Architecture
System components, data flow, and design decisions
System Overview
PodWarden consists of four main components running as Docker containers:
The backend runs with network_mode: host so it can reach Tailscale hosts for SSH provisioning and kubectl operations.
Frontend
The Next.js 15 frontend provides:
- Dashboard with fleet overview
- Host management (discover, provision, probe, wipe, register cluster)
- Cluster CRUD with kubeconfig management and live introspection
- stack editor with full environment, config file slots, storage, and network configuration
- deployment management with deploy/undeploy, config file editing, and pod logs
- Deployment tracking and rollback
- Storage connections with NFS and S3 testing
- Backup policy management with snapshot browsing, one-click backup, and restore
- Ingress rule management with gateway node configuration, multi-path routing, and health checks (DNS, HTTP, TLS)
- DDNS configuration for Cloudflare, DuckDNS, Webhook, and Hub-managed subdomains
- Hub catalog browsing and template import
- Settings (Tailscale, OIDC, SMTP, registry, Hub, users, secrets, MCP tokens)
Authentication is handled client-side via OIDC or local auth, with JWT tokens passed to the API.
Backend
The FastAPI backend handles:
- REST API for all CRUD operations (~85 endpoints across 16 routers)
- JWT authentication middleware with role-based access control
- MCP token authentication for API automation
- Background host discovery (every 5 minutes via Tailscale API)
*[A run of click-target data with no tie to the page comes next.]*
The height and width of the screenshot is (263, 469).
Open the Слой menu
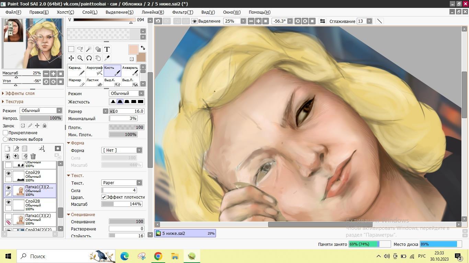pyautogui.click(x=90, y=12)
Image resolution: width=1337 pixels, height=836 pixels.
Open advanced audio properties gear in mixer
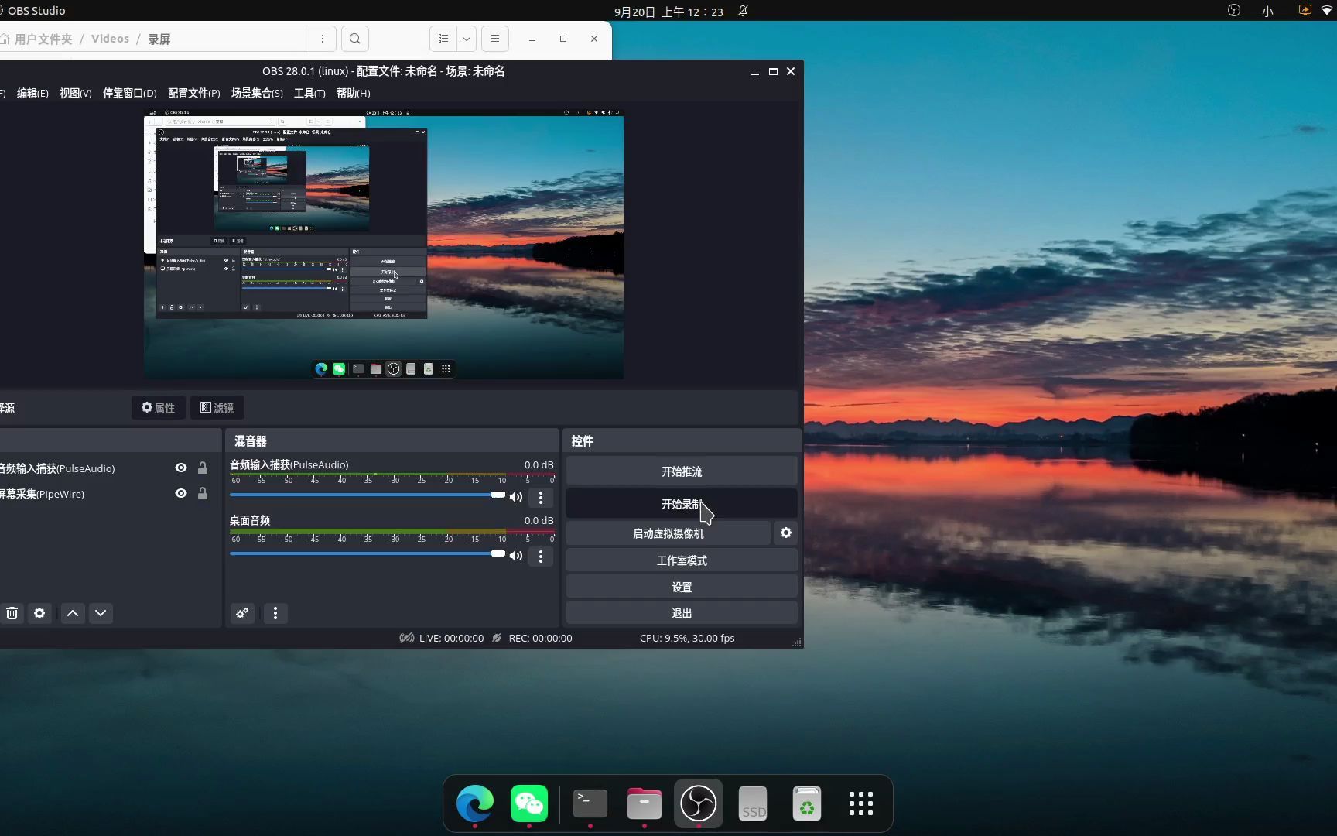[242, 613]
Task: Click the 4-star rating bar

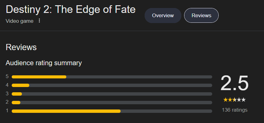Action: coord(112,85)
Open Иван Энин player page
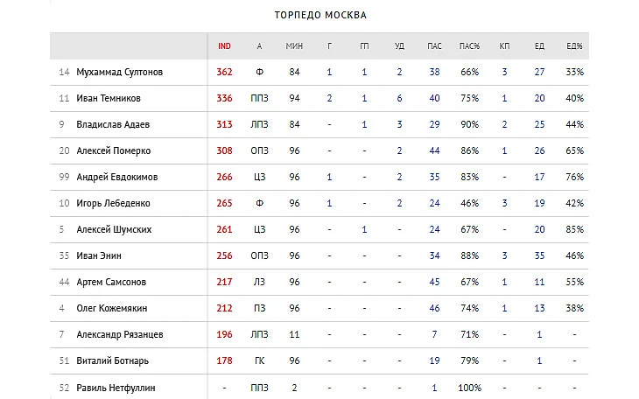Image resolution: width=639 pixels, height=399 pixels. coord(98,256)
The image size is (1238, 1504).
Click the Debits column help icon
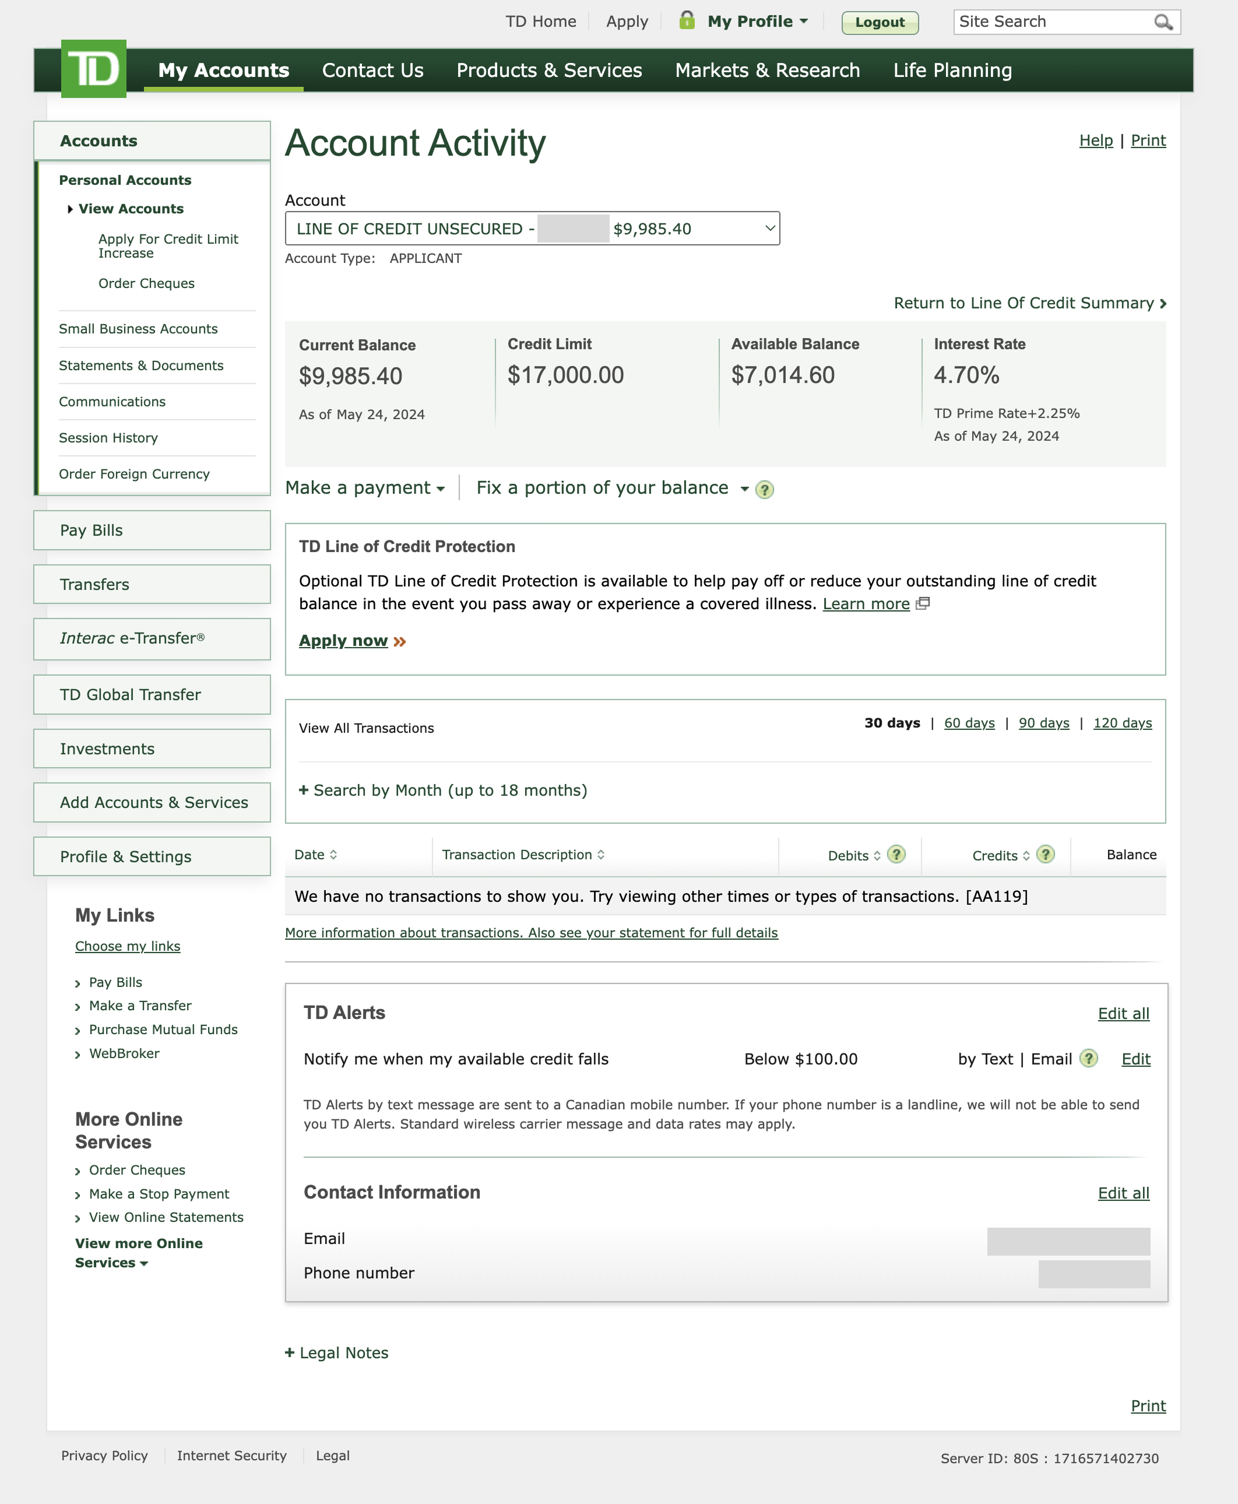pos(896,854)
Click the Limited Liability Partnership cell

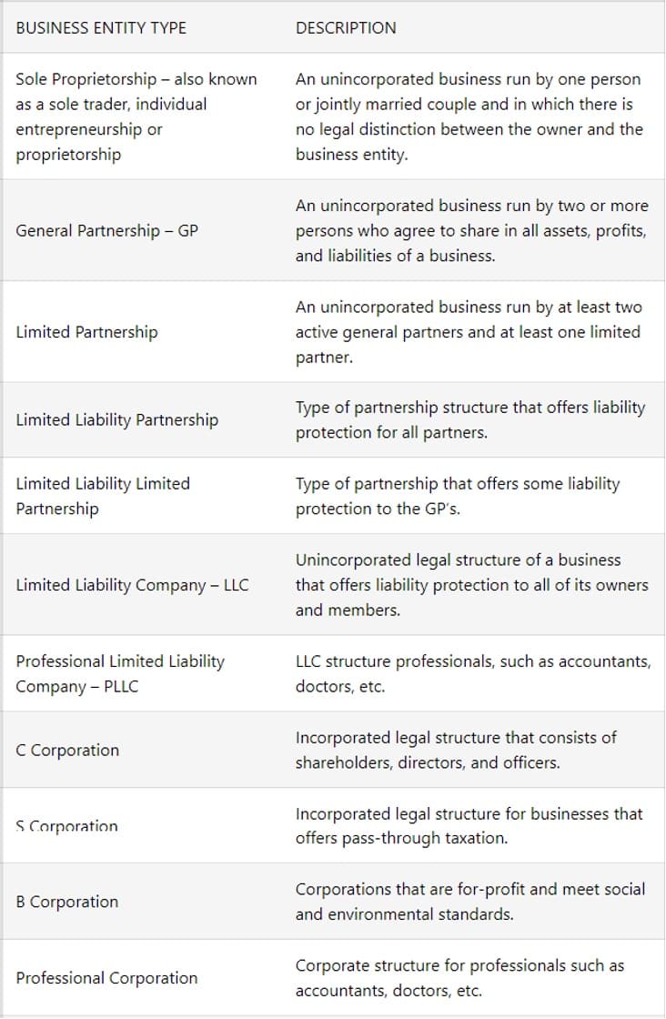click(116, 419)
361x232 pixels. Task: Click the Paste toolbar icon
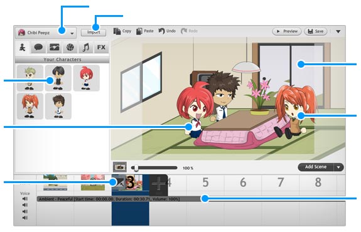[x=139, y=31]
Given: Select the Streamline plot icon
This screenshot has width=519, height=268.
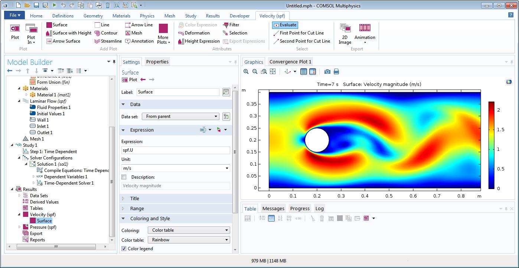Looking at the screenshot, I should tap(98, 41).
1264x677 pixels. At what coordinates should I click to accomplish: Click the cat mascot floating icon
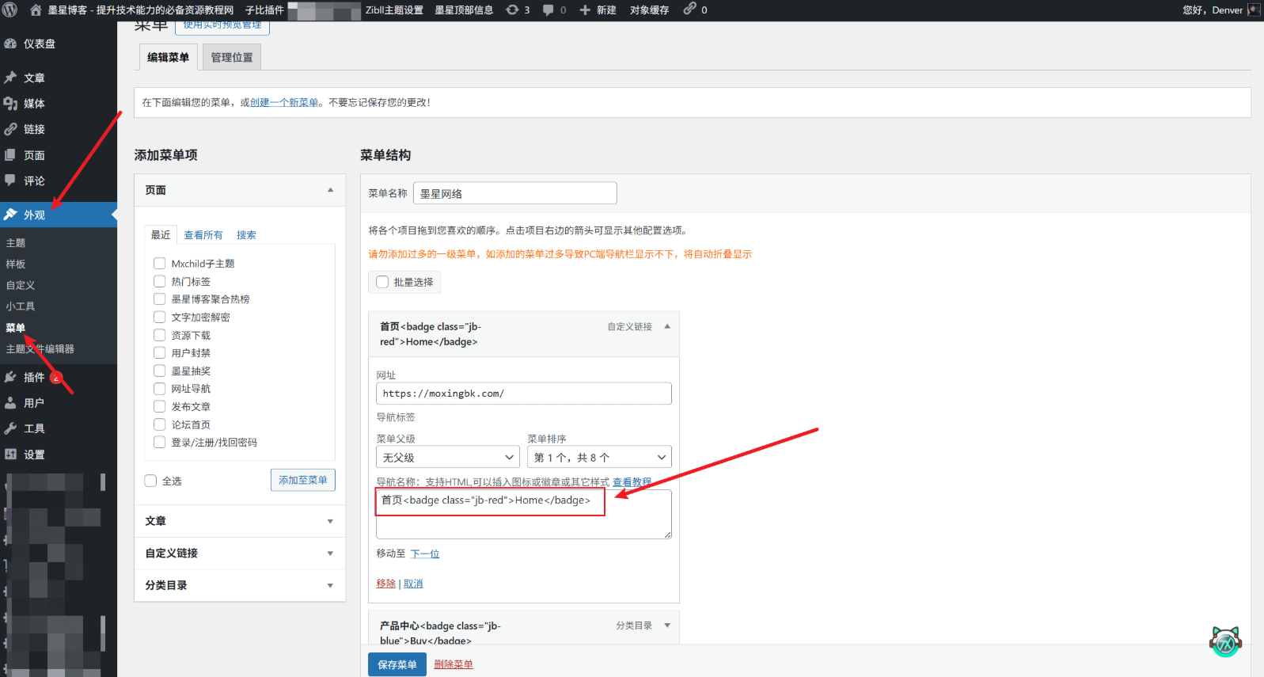tap(1225, 641)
- Background DDNS update loop (every 5 minutes, updates DNS records when public IP changes)
- SSH-based provisioning via Ansible playbooks (provision, probe, wipe)
- Kubernetes operations via kubectl with per-cluster kubeconfig
- Ingress management — generates Kubernetes Ingress, Service, and Endpoints resources for gateway-based routing
- Backup orchestration — creates and manages Kubernetes CronJobs and Jobs for Restic-based volume backups
- Storage connection testing (NFS port checks, S3 bucket verification, speed tests)
- Hub catalog proxy (browse, import, update checks)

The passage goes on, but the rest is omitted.